(Collected data entries)
↓↓↓

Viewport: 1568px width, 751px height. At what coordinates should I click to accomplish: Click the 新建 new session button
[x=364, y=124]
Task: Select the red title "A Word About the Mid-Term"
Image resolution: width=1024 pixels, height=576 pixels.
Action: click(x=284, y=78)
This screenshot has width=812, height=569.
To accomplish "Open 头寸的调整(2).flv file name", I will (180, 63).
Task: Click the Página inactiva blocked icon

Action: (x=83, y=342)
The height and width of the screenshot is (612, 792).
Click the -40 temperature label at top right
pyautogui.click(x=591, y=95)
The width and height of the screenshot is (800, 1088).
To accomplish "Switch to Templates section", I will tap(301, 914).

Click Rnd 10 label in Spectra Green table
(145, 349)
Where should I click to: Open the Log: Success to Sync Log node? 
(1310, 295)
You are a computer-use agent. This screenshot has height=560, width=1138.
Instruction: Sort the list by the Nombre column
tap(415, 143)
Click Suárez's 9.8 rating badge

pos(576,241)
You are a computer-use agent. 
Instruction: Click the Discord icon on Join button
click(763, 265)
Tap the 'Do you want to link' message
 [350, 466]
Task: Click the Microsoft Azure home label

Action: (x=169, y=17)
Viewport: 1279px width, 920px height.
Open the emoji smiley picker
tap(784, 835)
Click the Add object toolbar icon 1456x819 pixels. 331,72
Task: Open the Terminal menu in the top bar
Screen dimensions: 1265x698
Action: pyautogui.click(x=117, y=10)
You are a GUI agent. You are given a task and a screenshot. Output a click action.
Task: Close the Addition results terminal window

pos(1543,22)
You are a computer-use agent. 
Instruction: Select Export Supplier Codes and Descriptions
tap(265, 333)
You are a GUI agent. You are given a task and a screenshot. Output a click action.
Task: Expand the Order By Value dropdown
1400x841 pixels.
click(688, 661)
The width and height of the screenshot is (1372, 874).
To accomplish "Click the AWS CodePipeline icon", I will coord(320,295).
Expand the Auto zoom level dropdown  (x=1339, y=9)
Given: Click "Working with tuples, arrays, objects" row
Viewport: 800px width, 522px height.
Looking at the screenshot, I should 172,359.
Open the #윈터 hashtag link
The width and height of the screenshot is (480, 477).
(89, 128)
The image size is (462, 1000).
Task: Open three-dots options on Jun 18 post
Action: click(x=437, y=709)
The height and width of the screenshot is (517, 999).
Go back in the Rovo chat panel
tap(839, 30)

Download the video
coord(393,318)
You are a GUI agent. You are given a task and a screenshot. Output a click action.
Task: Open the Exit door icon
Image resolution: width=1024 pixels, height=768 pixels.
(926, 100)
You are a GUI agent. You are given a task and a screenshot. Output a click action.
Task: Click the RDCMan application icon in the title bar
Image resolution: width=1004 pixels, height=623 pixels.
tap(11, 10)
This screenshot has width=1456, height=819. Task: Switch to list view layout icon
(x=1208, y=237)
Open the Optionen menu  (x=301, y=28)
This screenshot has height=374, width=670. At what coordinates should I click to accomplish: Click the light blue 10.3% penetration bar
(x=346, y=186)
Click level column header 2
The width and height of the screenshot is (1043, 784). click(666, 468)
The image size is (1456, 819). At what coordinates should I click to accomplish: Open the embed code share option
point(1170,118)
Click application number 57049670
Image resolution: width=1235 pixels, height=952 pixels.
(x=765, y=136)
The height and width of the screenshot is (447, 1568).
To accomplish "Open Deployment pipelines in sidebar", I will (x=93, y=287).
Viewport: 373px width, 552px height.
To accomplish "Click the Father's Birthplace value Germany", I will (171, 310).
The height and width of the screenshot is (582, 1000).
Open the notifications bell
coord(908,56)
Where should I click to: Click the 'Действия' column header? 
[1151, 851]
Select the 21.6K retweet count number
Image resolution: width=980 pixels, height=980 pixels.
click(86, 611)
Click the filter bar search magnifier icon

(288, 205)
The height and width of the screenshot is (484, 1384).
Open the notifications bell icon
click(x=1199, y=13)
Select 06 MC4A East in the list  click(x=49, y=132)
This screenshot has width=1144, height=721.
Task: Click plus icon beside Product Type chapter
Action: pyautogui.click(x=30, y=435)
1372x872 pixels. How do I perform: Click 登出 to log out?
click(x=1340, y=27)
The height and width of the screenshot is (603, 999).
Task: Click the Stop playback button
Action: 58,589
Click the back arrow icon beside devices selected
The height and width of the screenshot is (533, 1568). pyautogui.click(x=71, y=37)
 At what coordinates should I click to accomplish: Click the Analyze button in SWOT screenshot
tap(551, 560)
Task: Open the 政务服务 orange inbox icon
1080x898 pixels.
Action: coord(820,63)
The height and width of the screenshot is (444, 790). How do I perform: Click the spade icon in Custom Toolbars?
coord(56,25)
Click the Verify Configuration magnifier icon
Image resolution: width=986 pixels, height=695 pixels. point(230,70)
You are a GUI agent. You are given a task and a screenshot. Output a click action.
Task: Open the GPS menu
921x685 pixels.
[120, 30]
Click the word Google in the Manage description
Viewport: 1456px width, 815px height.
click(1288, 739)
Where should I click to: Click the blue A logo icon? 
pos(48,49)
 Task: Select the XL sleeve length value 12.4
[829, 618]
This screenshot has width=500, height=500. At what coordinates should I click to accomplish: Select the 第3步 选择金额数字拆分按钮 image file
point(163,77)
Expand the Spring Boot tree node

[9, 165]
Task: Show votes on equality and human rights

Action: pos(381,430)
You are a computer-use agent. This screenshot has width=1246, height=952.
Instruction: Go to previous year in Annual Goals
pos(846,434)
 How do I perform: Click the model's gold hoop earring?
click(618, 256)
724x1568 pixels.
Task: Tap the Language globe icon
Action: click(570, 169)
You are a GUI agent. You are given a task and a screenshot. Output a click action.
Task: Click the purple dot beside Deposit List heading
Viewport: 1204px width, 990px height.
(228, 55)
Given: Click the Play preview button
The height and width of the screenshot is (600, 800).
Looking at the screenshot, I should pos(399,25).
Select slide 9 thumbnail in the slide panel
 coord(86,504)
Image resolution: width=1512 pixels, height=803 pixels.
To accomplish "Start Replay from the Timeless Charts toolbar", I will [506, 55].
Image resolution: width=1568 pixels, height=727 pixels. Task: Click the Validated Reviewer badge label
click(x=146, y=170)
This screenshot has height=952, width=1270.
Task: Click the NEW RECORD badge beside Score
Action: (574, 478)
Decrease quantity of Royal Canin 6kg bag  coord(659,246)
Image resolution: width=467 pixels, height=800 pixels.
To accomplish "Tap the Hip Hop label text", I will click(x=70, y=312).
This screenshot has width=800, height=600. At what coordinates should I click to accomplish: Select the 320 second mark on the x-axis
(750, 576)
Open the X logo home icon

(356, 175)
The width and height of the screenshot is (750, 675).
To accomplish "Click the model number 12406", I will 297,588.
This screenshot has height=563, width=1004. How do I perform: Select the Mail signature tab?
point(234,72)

↑↑↑

What the task requires – Can you change "coordinates" to "position" in the lines starting at the first one and ending at the line containing "will (180, 63).", leaving everything else as it is?

Task solution –
Viewport: 1568px width, 751px height. At what position should I click to accomplish: Click the 新建 new session button
[x=364, y=124]
Task: Select the red title "A Word About the Mid-Term"
Image resolution: width=1024 pixels, height=576 pixels.
Action: click(x=284, y=78)
This screenshot has width=812, height=569.
To accomplish "Open 头寸的调整(2).flv file name", I will (180, 63).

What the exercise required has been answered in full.